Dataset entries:
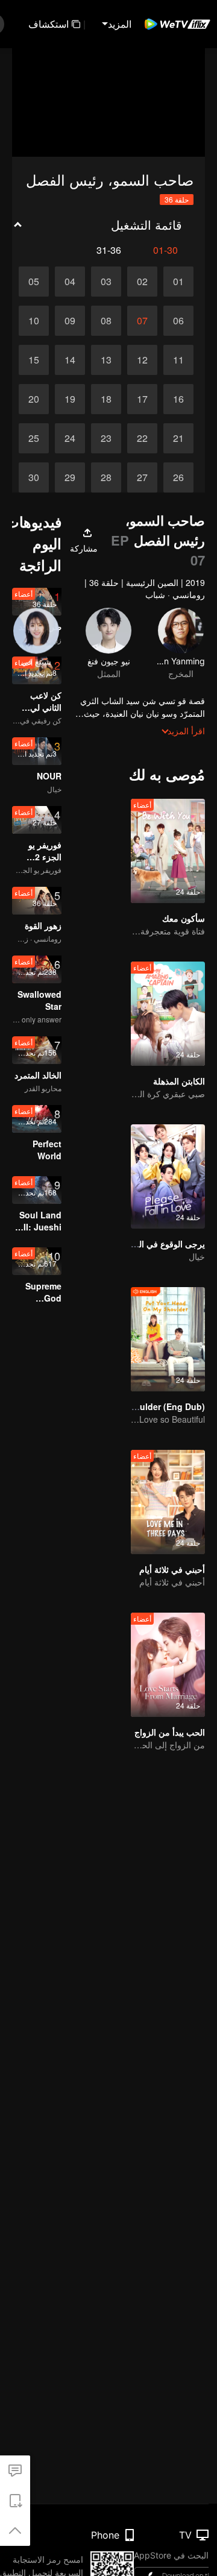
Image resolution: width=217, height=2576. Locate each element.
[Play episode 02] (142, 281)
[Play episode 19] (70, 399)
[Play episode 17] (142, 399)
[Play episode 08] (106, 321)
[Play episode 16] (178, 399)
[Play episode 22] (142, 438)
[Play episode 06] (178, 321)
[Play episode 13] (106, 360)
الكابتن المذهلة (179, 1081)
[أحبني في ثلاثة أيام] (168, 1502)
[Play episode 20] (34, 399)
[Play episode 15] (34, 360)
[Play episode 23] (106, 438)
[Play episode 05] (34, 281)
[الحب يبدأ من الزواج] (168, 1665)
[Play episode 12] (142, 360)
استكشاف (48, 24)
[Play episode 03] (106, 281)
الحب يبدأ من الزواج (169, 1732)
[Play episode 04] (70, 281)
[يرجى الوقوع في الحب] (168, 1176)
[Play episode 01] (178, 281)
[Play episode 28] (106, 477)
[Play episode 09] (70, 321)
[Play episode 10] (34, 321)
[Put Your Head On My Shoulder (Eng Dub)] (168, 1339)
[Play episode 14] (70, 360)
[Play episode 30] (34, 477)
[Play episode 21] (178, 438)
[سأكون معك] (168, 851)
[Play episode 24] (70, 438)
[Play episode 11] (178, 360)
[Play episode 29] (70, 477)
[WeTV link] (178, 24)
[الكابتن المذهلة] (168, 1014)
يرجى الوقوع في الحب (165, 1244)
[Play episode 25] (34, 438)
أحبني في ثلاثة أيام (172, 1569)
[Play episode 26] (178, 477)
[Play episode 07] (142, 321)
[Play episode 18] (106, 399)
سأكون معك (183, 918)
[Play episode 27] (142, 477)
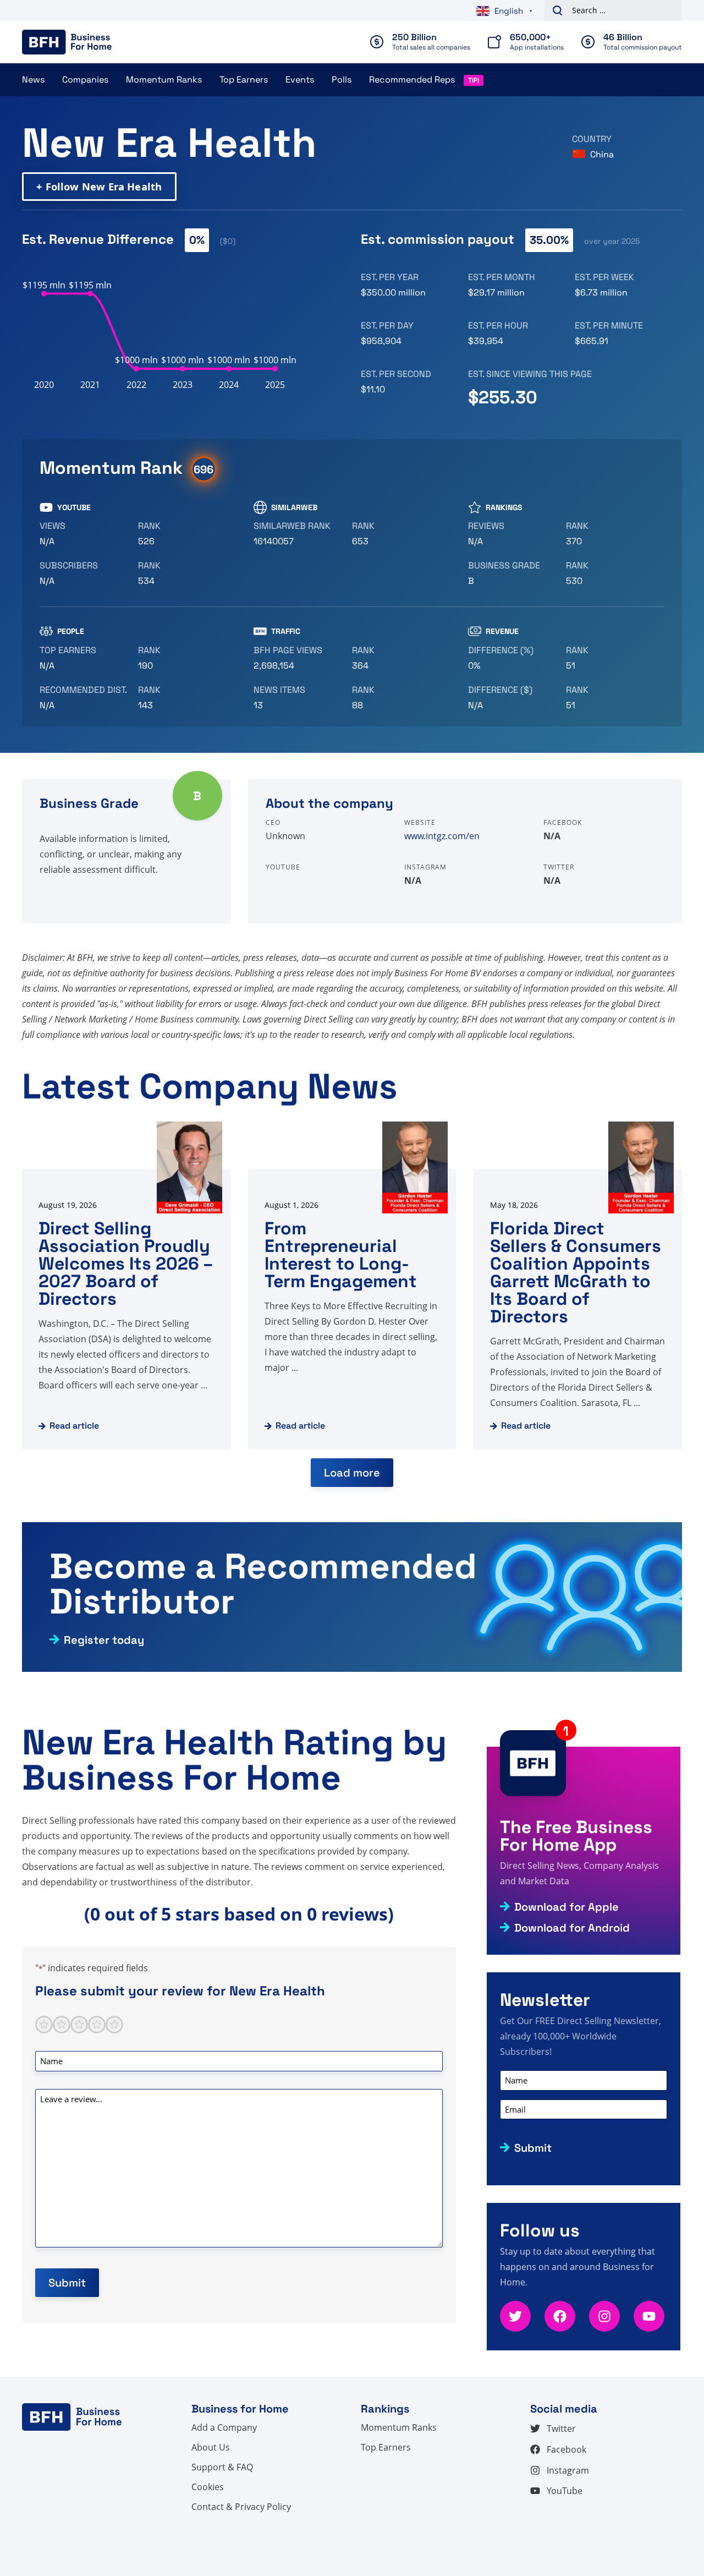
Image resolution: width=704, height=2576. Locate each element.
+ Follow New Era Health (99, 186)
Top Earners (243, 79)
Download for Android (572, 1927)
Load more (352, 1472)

**WHAT NEEDS TO BE DONE:**
Scan the data above for the string "ثلاثة". Copy every line in which it appears.

**WRITTEN RESPONSE:**
[أحبني في ثلاثة أيام] (168, 1502)
أحبني في ثلاثة أيام (172, 1569)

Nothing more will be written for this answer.